__Saved entries__.
-- Opening Marker --

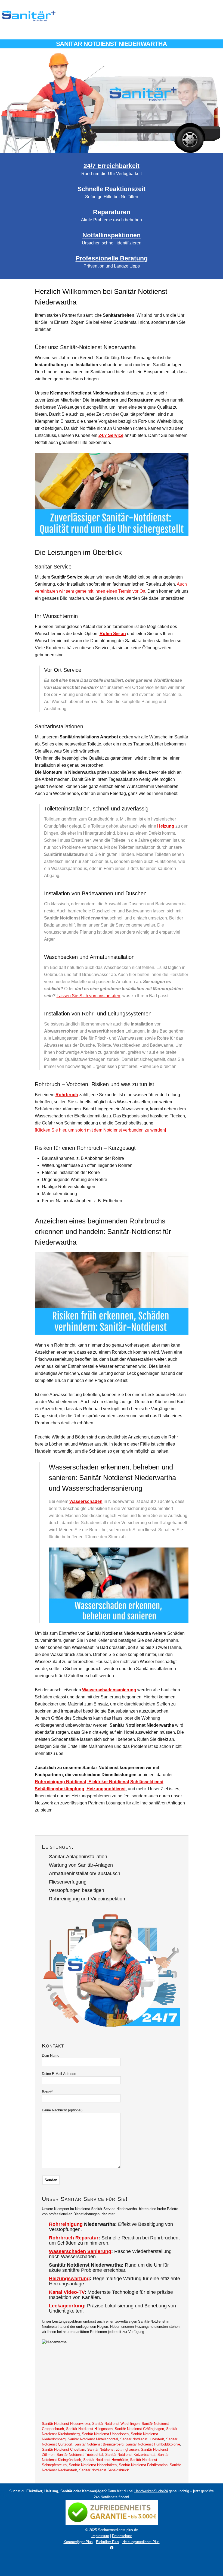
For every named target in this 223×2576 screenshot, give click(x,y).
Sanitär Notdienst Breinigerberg (99, 2444)
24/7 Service (110, 435)
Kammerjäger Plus (78, 2542)
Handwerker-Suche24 (151, 2491)
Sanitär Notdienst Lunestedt (142, 2439)
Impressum (100, 2536)
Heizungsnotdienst (106, 1788)
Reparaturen (111, 212)
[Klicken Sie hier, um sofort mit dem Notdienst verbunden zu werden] (100, 1130)
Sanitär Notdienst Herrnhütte (105, 2460)
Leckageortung (66, 2305)
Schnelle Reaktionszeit (111, 188)
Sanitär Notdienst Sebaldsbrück (104, 2470)
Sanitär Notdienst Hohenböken (93, 2465)
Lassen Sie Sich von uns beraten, (89, 995)
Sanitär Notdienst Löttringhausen (113, 2449)
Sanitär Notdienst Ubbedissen (105, 2434)
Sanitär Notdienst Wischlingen (116, 2424)
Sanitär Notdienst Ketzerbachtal (130, 2455)
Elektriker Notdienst (108, 1781)
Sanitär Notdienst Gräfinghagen (139, 2429)
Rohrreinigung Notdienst (60, 1781)
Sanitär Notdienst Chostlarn (63, 2449)
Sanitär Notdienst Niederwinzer (66, 2424)
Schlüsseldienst (146, 1781)
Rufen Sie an (113, 633)
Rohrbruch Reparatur (73, 2238)
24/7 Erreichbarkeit (111, 165)
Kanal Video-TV (67, 2292)
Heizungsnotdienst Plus (141, 2542)
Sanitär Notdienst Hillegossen (89, 2429)
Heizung (165, 826)
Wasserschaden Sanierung (80, 2251)
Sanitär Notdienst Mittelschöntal (93, 2439)
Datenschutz (122, 2536)
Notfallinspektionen (111, 235)
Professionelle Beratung (112, 258)
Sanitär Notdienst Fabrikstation (143, 2465)
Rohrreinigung (66, 2224)
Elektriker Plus (107, 2542)
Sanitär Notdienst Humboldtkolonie (153, 2444)
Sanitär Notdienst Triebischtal (80, 2455)
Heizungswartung (69, 2278)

-- Closing Marker --

__Problem description__. Output the entries above exactly. Do not include the pictures.

__Exercise output__.
For every named target in this 223×2576 screenshot, give click(x,y).
Sanitär Notdienst Breinigerberg (99, 2444)
24/7 Service (110, 435)
Kammerjäger Plus (78, 2542)
Handwerker-Suche24 (151, 2491)
Sanitär Notdienst Lunestedt (142, 2439)
Impressum (100, 2536)
Heizungsnotdienst (106, 1788)
Reparaturen (111, 212)
[Klicken Sie hier, um sofort mit dem Notdienst verbunden zu werden] (100, 1130)
Sanitär Notdienst Herrnhütte (105, 2460)
Leckageortung (66, 2305)
Schnelle Reaktionszeit (111, 188)
Sanitär Notdienst Sebaldsbrück (104, 2470)
Sanitär Notdienst Hohenböken (93, 2465)
Lassen Sie Sich von uns beraten, (89, 995)
Sanitär Notdienst Löttringhausen (113, 2449)
Sanitär Notdienst Ubbedissen (105, 2434)
Sanitär Notdienst Wischlingen (116, 2424)
Sanitär Notdienst Ketzerbachtal (130, 2455)
Elektriker Notdienst (108, 1781)
Sanitär Notdienst Gräfinghagen (139, 2429)
Rohrreinigung Notdienst (60, 1781)
Sanitär Notdienst Chostlarn (63, 2449)
Sanitär Notdienst Niederwinzer (66, 2424)
Schlüsseldienst (146, 1781)
Rufen Sie an (113, 633)
Rohrbruch Reparatur (73, 2238)
24/7 Erreichbarkeit (111, 165)
Kanal Video-TV (67, 2292)
Heizungsnotdienst Plus (141, 2542)
Sanitär Notdienst Hillegossen (89, 2429)
Heizung (165, 826)
Wasserschaden Sanierung (80, 2251)
Sanitär Notdienst Mittelschöntal (93, 2439)
Datenschutz (122, 2536)
Notfallinspektionen (111, 235)
Professionelle Beratung (112, 258)
Sanitär Notdienst Fabrikstation (143, 2465)
Rohrreinigung (66, 2224)
Elektriker Plus (107, 2542)
Sanitär Notdienst Humboldtkolonie (153, 2444)
Sanitär Notdienst Triebischtal (80, 2455)
Heizungswartung (69, 2278)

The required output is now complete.